-- TASK OBJECTIVE --
Down to the final line, return the records unchanged.

Top of DATA PROVIDED

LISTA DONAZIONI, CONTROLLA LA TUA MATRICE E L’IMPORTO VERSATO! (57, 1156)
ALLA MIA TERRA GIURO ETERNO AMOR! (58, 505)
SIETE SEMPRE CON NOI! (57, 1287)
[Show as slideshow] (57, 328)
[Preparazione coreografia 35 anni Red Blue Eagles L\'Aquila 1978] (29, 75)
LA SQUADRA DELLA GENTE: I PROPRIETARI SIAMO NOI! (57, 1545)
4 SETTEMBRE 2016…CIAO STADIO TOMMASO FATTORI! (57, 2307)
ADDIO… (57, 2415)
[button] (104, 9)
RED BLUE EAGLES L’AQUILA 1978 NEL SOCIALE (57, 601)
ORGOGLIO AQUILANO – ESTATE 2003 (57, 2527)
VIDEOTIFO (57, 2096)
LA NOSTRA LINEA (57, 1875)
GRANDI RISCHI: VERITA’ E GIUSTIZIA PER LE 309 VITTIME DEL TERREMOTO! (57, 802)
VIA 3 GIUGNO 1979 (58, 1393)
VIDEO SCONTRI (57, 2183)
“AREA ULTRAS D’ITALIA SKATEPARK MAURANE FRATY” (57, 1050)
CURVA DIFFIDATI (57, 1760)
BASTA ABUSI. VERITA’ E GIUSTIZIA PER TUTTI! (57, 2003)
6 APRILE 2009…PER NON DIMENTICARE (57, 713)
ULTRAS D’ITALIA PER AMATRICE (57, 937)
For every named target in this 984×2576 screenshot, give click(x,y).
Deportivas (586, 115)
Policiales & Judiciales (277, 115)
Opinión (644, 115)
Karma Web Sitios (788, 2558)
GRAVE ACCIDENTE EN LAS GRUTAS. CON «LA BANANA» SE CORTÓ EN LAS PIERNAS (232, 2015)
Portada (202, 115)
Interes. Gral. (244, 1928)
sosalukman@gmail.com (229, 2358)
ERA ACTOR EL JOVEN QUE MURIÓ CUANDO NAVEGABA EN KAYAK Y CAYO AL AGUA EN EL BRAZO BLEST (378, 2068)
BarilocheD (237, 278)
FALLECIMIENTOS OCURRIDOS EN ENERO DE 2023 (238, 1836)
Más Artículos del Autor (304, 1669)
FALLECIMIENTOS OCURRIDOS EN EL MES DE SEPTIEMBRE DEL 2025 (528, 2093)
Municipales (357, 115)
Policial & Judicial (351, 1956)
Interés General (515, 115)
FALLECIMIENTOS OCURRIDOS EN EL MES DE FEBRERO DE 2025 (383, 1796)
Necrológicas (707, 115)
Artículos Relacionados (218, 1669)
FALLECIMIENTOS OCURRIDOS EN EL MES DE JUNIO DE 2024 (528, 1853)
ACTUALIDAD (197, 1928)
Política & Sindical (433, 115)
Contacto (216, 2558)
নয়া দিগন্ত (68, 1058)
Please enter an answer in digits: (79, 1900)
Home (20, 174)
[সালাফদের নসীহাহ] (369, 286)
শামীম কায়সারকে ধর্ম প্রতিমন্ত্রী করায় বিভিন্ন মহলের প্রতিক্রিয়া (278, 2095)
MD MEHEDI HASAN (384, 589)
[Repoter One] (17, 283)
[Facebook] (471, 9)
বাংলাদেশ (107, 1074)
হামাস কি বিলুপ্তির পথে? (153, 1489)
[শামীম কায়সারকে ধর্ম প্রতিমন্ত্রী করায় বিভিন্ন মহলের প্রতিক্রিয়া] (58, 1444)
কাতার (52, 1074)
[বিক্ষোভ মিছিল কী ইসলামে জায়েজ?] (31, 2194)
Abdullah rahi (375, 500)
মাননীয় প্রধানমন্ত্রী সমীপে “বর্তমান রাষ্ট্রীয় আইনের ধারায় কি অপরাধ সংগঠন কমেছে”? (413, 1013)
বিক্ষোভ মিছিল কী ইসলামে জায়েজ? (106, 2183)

Bottom of DATA PROVIDED

-- TASK ANSWER --
LISTA DONAZIONI, CONTROLLA LA TUA MATRICE E L’IMPORTO VERSATO! (57, 1156)
ALLA MIA TERRA GIURO ETERNO AMOR! (58, 505)
SIETE SEMPRE CON NOI! (57, 1287)
[Show as slideshow] (57, 328)
[Preparazione coreografia 35 anni Red Blue Eagles L\'Aquila 1978] (29, 75)
LA SQUADRA DELLA GENTE: I PROPRIETARI SIAMO NOI! (57, 1545)
4 SETTEMBRE 2016…CIAO STADIO TOMMASO FATTORI! (57, 2307)
ADDIO… (57, 2415)
[button] (104, 9)
RED BLUE EAGLES L’AQUILA 1978 NEL SOCIALE (57, 601)
ORGOGLIO AQUILANO – ESTATE 2003 (57, 2527)
VIDEOTIFO (57, 2096)
LA NOSTRA LINEA (57, 1875)
GRANDI RISCHI: VERITA’ E GIUSTIZIA PER LE 309 VITTIME DEL TERREMOTO! (57, 802)
VIA 3 GIUGNO 1979 (58, 1393)
VIDEO SCONTRI (57, 2183)
“AREA ULTRAS D’ITALIA SKATEPARK MAURANE FRATY” (57, 1050)
CURVA DIFFIDATI (57, 1760)
BASTA ABUSI. VERITA’ E GIUSTIZIA PER TUTTI! (57, 2003)
6 APRILE 2009…PER NON DIMENTICARE (57, 713)
ULTRAS D’ITALIA PER AMATRICE (57, 937)
For every named target in this 984×2576 screenshot, give click(x,y).
Deportivas (586, 115)
Policiales & Judiciales (277, 115)
Opinión (644, 115)
Karma Web Sitios (788, 2558)
GRAVE ACCIDENTE EN LAS GRUTAS. CON «LA BANANA» SE CORTÓ EN LAS PIERNAS (232, 2015)
Portada (202, 115)
Interes. Gral. (244, 1928)
sosalukman@gmail.com (229, 2358)
ERA ACTOR EL JOVEN QUE MURIÓ CUANDO NAVEGABA EN KAYAK Y CAYO AL AGUA EN EL BRAZO BLEST (378, 2068)
BarilocheD (237, 278)
FALLECIMIENTOS OCURRIDOS EN ENERO DE 2023 (238, 1836)
Más Artículos del Autor (304, 1669)
FALLECIMIENTOS OCURRIDOS EN EL MES DE SEPTIEMBRE DEL 2025 (528, 2093)
Municipales (357, 115)
Policial & Judicial (351, 1956)
Interés General (515, 115)
FALLECIMIENTOS OCURRIDOS EN EL MES DE FEBRERO DE 2025 (383, 1796)
Necrológicas (707, 115)
Artículos Relacionados (218, 1669)
FALLECIMIENTOS OCURRIDOS EN EL MES DE JUNIO DE 2024 (528, 1853)
ACTUALIDAD (197, 1928)
Política & Sindical (433, 115)
Contacto (216, 2558)
নয়া দিগন্ত (68, 1058)
Please enter an answer in digits: (79, 1900)
Home (20, 174)
[সালাফদের নসীহাহ] (369, 286)
শামীম কায়সারকে ধর্ম প্রতিমন্ত্রী করায় বিভিন্ন মহলের প্রতিক্রিয়া (278, 2095)
MD MEHEDI HASAN (384, 589)
[Repoter One] (17, 283)
[Facebook] (471, 9)
বাংলাদেশ (107, 1074)
হামাস কি বিলুপ্তির পথে? (153, 1489)
[শামীম কায়সারকে ধর্ম প্রতিমন্ত্রী করায় বিভিন্ন মহলের প্রতিক্রিয়া] (58, 1444)
কাতার (52, 1074)
[বিক্ষোভ মিছিল কী ইসলামে জায়েজ?] (31, 2194)
Abdullah rahi (375, 500)
মাননীয় প্রধানমন্ত্রী সমীপে “বর্তমান রাষ্ট্রীয় আইনের ধারায় কি অপরাধ সংগঠন কমেছে”? (413, 1013)
বিক্ষোভ মিছিল কী ইসলামে জায়েজ? (106, 2183)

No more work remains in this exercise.